### EXTRACT

++++++++++

With me it's getting things flipped around. Typing the second or third letter before the first, hitting p when I want b, confusing 3 o'clock for 9 o'clock on an analogue clock, reading things wrong . . . another interesting effect is spatial issues. I cannot get on a down escalator without having both hands on the railing. Made life interesting when I was in London's Paddington Station on the way back from the Continent and I had to get down a level for my train. No elevator, no stairs. Had to trust a fellow traveller to carry my bags for me.
So dyslexics struggle with numbers too? I didn't know this. I always thought number blindness was called dyscalculia.
Did I turn over two pages? So dyslexics also struggle with the fingers on a clock? I'm not taking the piss here, or making light of dyslexia - pretty certain I have dyscalculia myself, even though it's never been diagnosed - but I always thought dyslexia was specifically words/letters.
That moment when you decide to simultaneously rip off Star Wars and Tolkien in your WIP by centering the plot around a magic ring that allows the wearer to shoot lightning from his fingertips. Although Tolkien didn't invent magic rings in any sense.
I think it is fascinating that your dyslexia allegedly ties into spatial issues. I've always wondered how the inability to properly process the geometry of words and letters (I realize dyslexia is more than this) doesn't affect other areas of behavior.
TMW you realise that nothing will ever come close to the cutting precision of BBC headline writers...
I actually wrote a complaint to the BBC at the start of the year. Dont get me wrong, Im not one of those Grandpa Simpson types that sits down and enjoys writing complaints. I've only ever written another on one previous occasion. I was idly browsing the sports section and the BBC started putting up highlight articles of women's darts coverage because of that famous player who won a few matches at the men's world tournament. Anyway, long story short - I clicked on an article covering the final of the women's tournament. It was TWO SHORT single-sentence "paragraphs" of what briefly happened in the woman's final with next to no details... then FOURTEEN paragraphs of multiple sentences previewing the men's final the next day. I checked the headline. "WOMEN'S FINAL - ##### WINS." I thought "Wow, politically correct BBC look pretty sexist with this." So i complained. It got referred because they "couldn't answer it in time, but we deem it more important than normal complaints." It got referred higher.... then higher.. then to the watchdog. It got referred higher up so many times i gave up reading the update mails they sent me. I checked the final one I got a month or so back. "We're sorry we weren't able to personally respond to your complaint, it is in the hands of ##### and any future action will come from them after a review." In other words - "We noticed this looks shockingly bad journalism on our part. We're determined to pass this from office to office until you forget about it or we get tired of passing it around."

++++++++++

### MATERIAL PROVIDED
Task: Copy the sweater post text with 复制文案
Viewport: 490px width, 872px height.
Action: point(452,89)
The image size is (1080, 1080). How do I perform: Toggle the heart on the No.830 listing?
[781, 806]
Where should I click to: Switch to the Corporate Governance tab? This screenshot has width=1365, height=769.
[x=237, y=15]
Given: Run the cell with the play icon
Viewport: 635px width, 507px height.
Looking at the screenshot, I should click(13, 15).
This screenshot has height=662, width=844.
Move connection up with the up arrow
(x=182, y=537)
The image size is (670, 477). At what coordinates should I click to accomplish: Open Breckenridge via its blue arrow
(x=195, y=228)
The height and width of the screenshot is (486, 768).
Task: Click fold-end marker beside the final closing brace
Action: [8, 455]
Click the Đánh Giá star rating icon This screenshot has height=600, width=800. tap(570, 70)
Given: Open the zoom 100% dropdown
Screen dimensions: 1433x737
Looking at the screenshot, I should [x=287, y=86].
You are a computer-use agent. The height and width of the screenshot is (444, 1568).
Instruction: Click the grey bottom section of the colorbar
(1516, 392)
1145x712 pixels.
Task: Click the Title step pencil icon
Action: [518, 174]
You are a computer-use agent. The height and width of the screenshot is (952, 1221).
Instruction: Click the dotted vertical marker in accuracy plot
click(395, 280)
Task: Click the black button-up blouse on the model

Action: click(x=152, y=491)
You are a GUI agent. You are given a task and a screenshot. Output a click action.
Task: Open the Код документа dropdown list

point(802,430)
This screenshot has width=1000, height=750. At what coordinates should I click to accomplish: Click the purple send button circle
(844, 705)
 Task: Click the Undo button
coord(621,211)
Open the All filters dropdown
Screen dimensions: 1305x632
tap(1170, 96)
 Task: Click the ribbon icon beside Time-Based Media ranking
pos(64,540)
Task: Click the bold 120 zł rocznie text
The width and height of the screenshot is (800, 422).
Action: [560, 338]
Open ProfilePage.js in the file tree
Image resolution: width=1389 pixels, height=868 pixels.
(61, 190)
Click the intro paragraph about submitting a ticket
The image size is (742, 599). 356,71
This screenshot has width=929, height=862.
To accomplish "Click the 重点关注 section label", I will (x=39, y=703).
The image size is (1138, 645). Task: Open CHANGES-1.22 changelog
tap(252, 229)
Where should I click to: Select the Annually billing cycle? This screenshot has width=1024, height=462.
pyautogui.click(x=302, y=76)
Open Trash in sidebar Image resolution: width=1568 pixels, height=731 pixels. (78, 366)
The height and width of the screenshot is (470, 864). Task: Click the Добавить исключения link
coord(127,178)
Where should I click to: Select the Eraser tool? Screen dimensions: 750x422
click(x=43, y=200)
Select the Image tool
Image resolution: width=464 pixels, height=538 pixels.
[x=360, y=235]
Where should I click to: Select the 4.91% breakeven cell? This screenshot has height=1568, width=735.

++++++++++

### TASKS AND EXERCISES
• A. Retype the part of the forum thread starting with "That moment when" and going on through "areas of behavior.".
• B. In the forum thread, what does the poster with dyslexia need before getting on a down escalator?
• C. In the forum thread, list every example the first poster gives of getting things flipped around.

### COMPLETED EXERCISE
• A.
That moment when you decide to simultaneously rip off Star Wars and Tolkien in your WIP by centering the plot around a magic ring that allows the wearer to shoot lightning from his fingertips. Although Tolkien didn't invent magic rings in any sense.
I think it is fascinating that your dyslexia allegedly ties into spatial issues. I've always wondered how the inability to properly process the geometry of words and letters (I realize dyslexia is more than this) doesn't affect other areas of behavior.

• B. Both hands on the railing.

• C.
- Typing the second or third letter before the first
- Hitting p when wanting b
- Confusing 3 o'clock for 9 o'clock on an analogue clock
- Reading things wrong